Esta instalación de Mónica González retoma dos cuestiones centrales suyas. Por un lado, la paradoja del espejo, que refleja exactamente lo real y lo devuelve invertido: la manera más exacta de reproducir una imagen trabaja subvirtiendo profundamente su dirección y alterando su sentido. Por otra parte, la preocupación por el tiempo propio: Mónica hace dialogar su obra con los conflictos y los dilemas de su presente (y el presente de uno es siempre difícil: “todos vivimos tiempos recios”, en palabras de Teresa de Avila: es decir, tiempos endebles).
Ahora Mónica gira el espejo de su tiempo y ve que la imagen que devuelve él no sólo se encuentra trocada en sus direcciones sino deformada y, sobre todo, zozobrante: tiembla la figura sobre una superficie que distorsiona y perturba los signos, que inquieta el rumbo del movimiento y perturba sus señales. La artista presenta una instalación consistente en delgadas chapas de acero inoxidable que funcionan como espejos; como espejos temblequeantes, trepidantes. Es que no sólo resbala la imagen sobre la superficie lábil de las láminas, sino que éstas, a su vez, se encuentran estremecidas por ventiladores, cuyos aires zamarrean espacio real y figura, posición y percepción, sentido y ubicación estable. Inquietas, las luces no pueden sujetar colores ni definir formas; nerviosa, la superficie no logra amarrar el significado entero de lo que se escurre sobre su tensión precaria. Así parece transcurrir nuestro tiempo: perplejo y falto de pistas, zozobrante en sus verdades, tambaleando tras rumbos extraviados.
No basta con retratar la vacilación; es necesario acercar un indicio, proponer un principio de orden posible. Mónica quiere indicar referencias fijas. Por un lado, en medio de esa escena inestable, cuelga plomadas que indican las coordenadas exactas: la vertical que apunta segura, el suelo firme; que establece el eje, que dibuja el trayecto puntual sin yerros ni titubeos.
Por otro lado, transcribe los signos que llevan las cajas de transporte para indicar la posición correcta: el arriba y el abajo, la línea de equilibrio, la medida que ahora falta. Pero esas marcas terminan subrayando la desazón del espacio desfondado: más que la ausencia de normas, es la norma no acatada la que resalta la imagen del caos.

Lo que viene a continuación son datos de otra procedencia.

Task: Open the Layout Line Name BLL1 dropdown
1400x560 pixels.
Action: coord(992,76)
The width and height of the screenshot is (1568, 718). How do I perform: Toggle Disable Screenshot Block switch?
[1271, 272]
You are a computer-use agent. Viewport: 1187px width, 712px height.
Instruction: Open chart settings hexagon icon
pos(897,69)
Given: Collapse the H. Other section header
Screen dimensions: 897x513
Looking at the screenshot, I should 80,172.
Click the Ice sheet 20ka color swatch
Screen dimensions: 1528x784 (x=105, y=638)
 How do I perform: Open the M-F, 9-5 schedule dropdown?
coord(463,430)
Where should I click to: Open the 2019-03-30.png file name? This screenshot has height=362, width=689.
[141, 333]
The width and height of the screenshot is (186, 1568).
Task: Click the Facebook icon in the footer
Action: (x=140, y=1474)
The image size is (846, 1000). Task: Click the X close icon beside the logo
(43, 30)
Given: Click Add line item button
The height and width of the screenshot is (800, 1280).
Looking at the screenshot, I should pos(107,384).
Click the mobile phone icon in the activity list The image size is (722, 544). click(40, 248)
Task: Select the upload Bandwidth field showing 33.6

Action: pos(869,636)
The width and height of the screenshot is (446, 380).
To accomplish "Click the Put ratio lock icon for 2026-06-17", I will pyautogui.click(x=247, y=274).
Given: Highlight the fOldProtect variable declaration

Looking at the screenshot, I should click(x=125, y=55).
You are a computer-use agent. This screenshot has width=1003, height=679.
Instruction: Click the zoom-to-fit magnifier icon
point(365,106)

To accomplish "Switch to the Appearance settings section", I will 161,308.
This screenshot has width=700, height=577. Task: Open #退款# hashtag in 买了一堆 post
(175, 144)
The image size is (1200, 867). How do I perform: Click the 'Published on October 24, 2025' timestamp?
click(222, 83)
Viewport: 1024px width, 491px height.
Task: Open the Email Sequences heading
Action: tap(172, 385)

Hay otra salida posible: la inversión de los espejos puede ayudar, fugazmente, a revertir la conmoci´n que turba nuestro presente nublado. Es la trampa de la ilusión, el juego de los deseos que agita siempre el rumbo del arte y desorienta sus referencias para sugerir otros caminos, otros lugares, por un momento, estables. Durante estos tiempos recios que nos toca vivir, imaginar un horizonte seguro, aunque fuere desde la duda más radical, puede despertar las ganas de apurar el paso.